#### Assignment
Scan the records for "agent". Report each line that includes it.

#### Data for review
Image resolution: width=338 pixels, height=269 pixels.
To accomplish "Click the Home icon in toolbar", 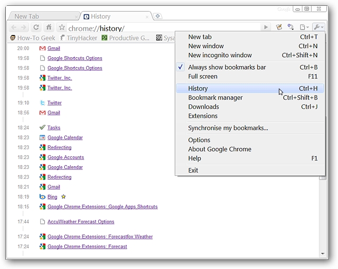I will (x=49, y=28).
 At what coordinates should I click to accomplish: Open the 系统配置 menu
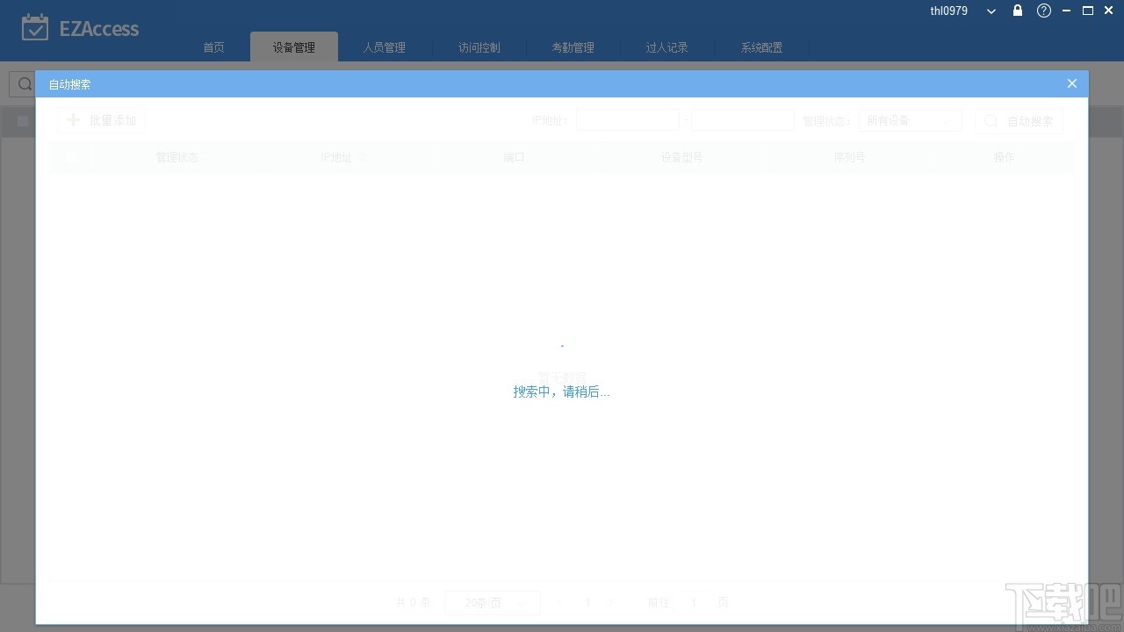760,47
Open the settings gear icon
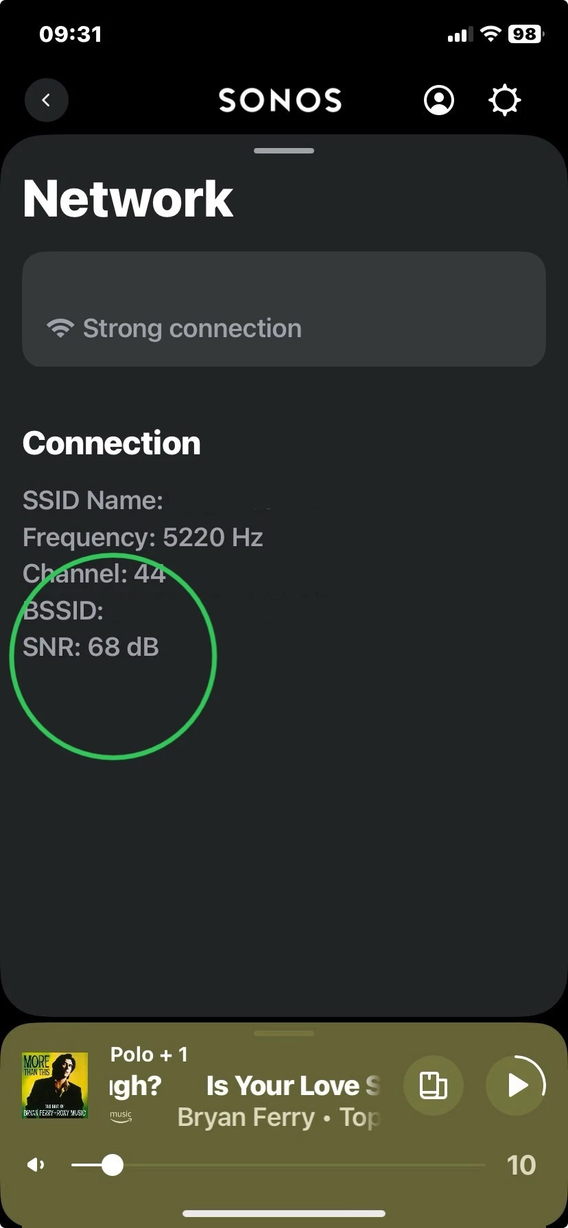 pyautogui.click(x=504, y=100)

---

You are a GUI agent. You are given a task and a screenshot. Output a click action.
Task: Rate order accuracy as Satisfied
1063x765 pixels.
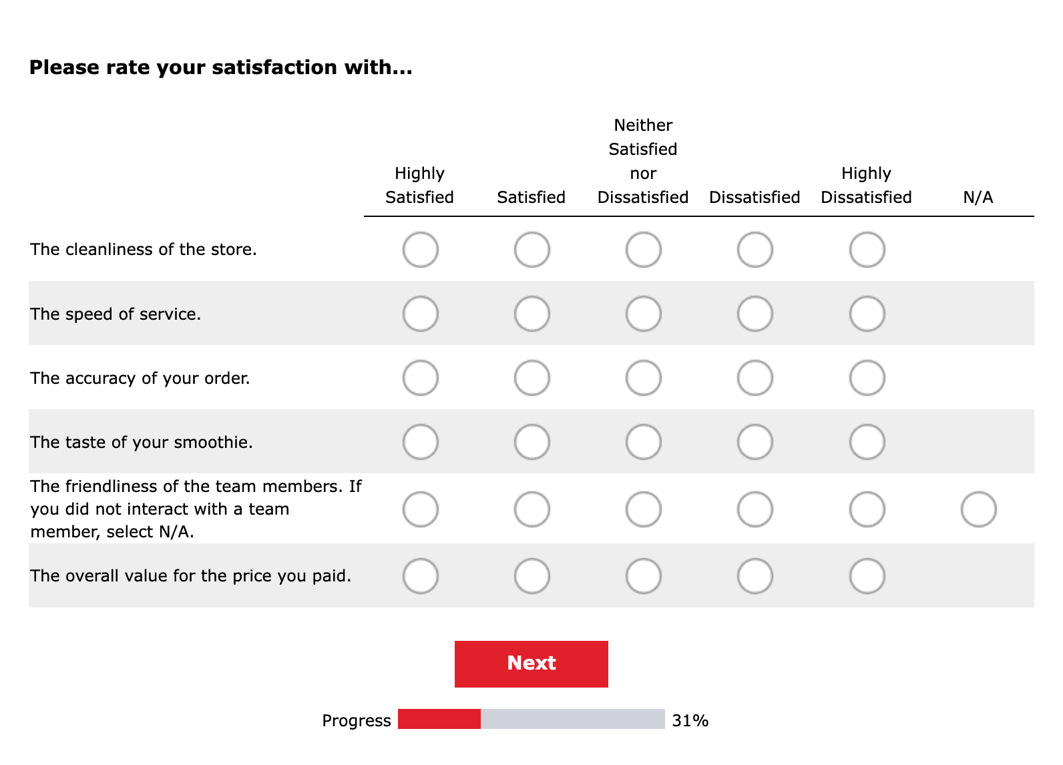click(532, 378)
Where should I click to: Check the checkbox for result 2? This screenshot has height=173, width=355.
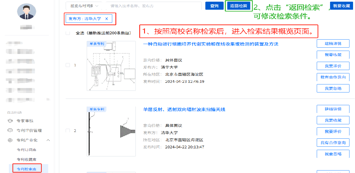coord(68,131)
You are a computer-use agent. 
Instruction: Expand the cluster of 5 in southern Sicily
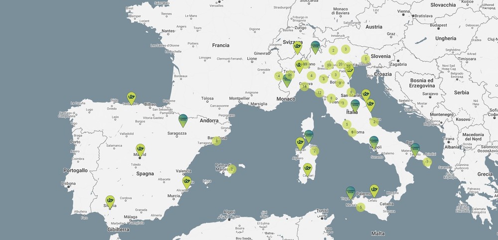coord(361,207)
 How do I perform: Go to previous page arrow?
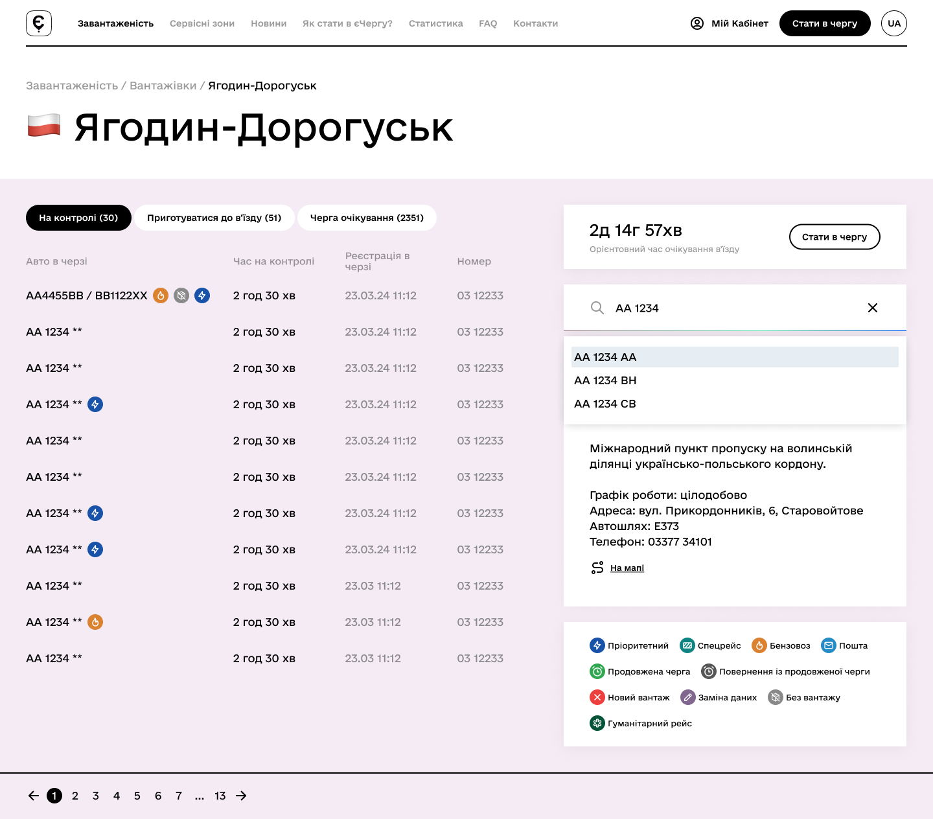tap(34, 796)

==

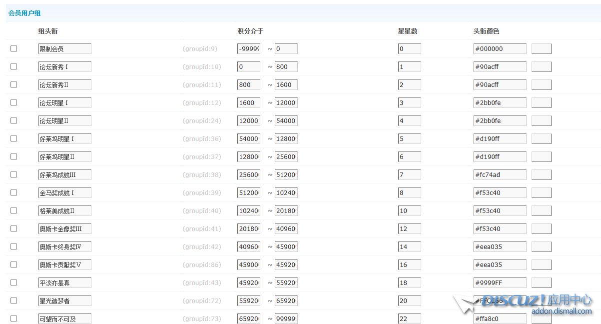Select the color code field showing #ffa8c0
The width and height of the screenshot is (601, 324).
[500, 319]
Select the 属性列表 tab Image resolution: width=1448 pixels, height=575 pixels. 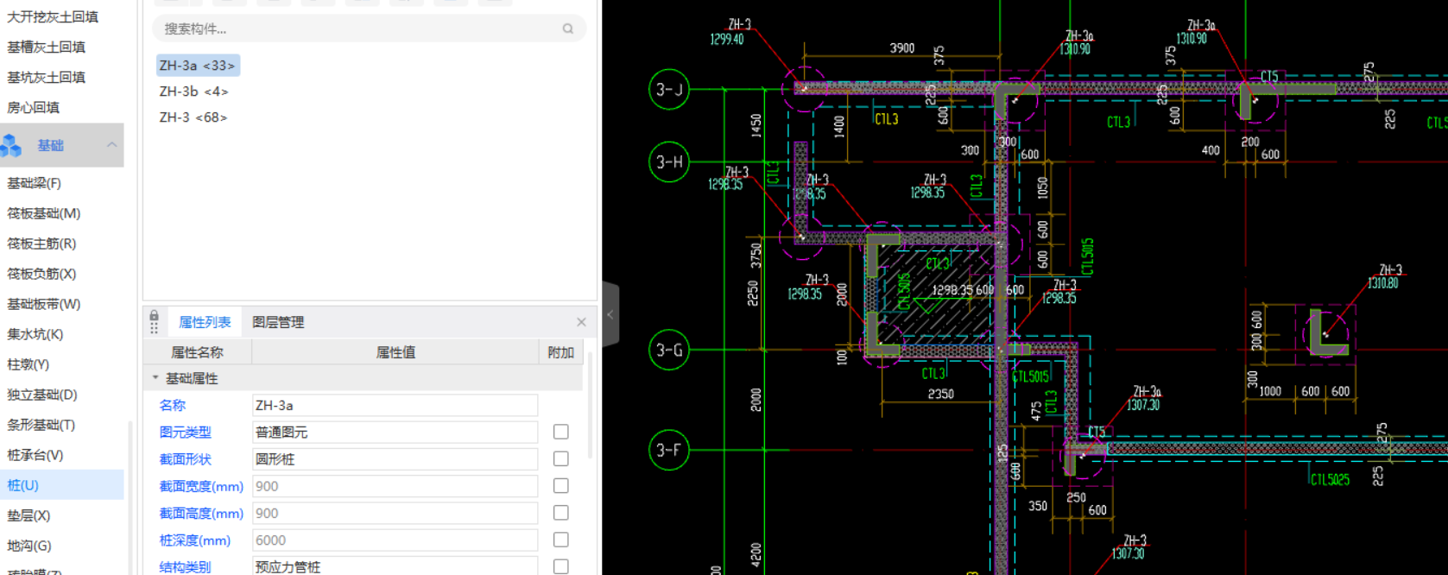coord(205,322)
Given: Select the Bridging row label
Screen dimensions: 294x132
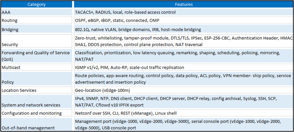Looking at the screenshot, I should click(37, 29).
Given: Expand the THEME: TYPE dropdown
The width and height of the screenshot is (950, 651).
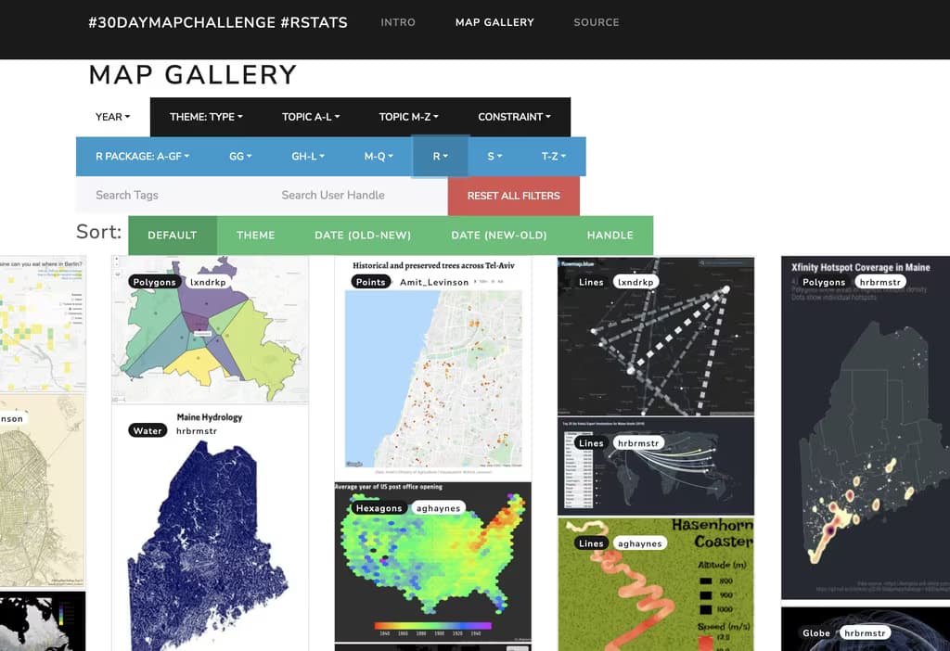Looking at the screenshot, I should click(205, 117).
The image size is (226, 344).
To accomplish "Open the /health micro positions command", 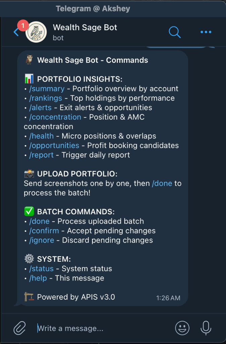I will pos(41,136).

#### Solution to this exercise
You are a GUI agent. You are given a task and a screenshot. Output a click action.
You are a computer-use agent. 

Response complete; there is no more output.